─── Material for this exercise ───

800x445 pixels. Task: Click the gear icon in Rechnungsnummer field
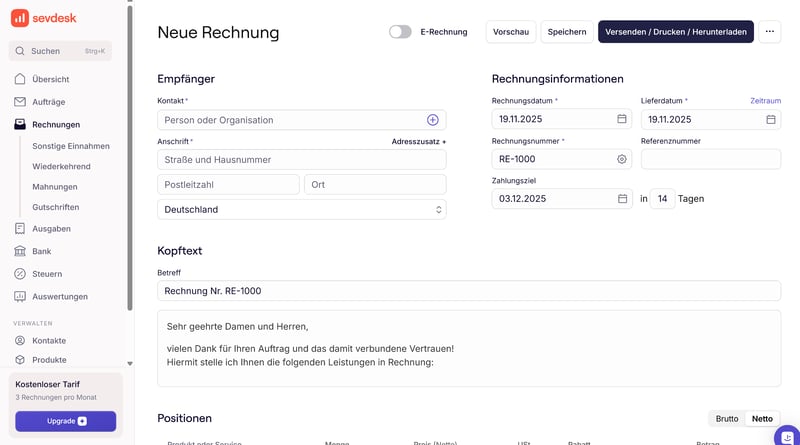click(x=621, y=159)
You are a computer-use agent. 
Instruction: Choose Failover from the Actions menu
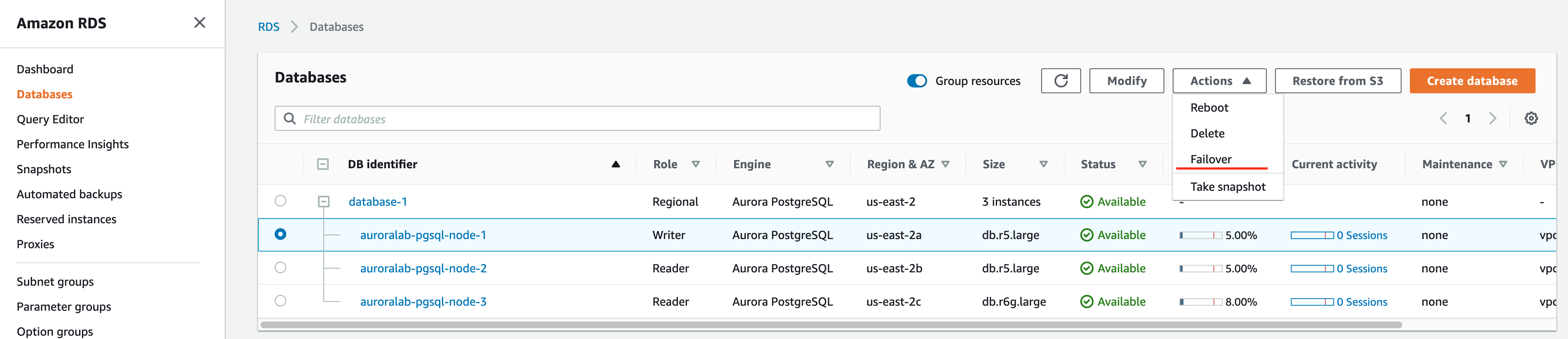[1211, 160]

───

Given task:
Can you edit the items by swapping "gear icon" for "settings icon" and keeping everything else the same? Leave the pictures out of your answer.

Completed task:
800x445 pixels. Task: Click the settings icon in Rechnungsnummer field
click(x=621, y=159)
You are a computer-use agent. 
Instruction: Choose Failover from the Actions menu
[1211, 160]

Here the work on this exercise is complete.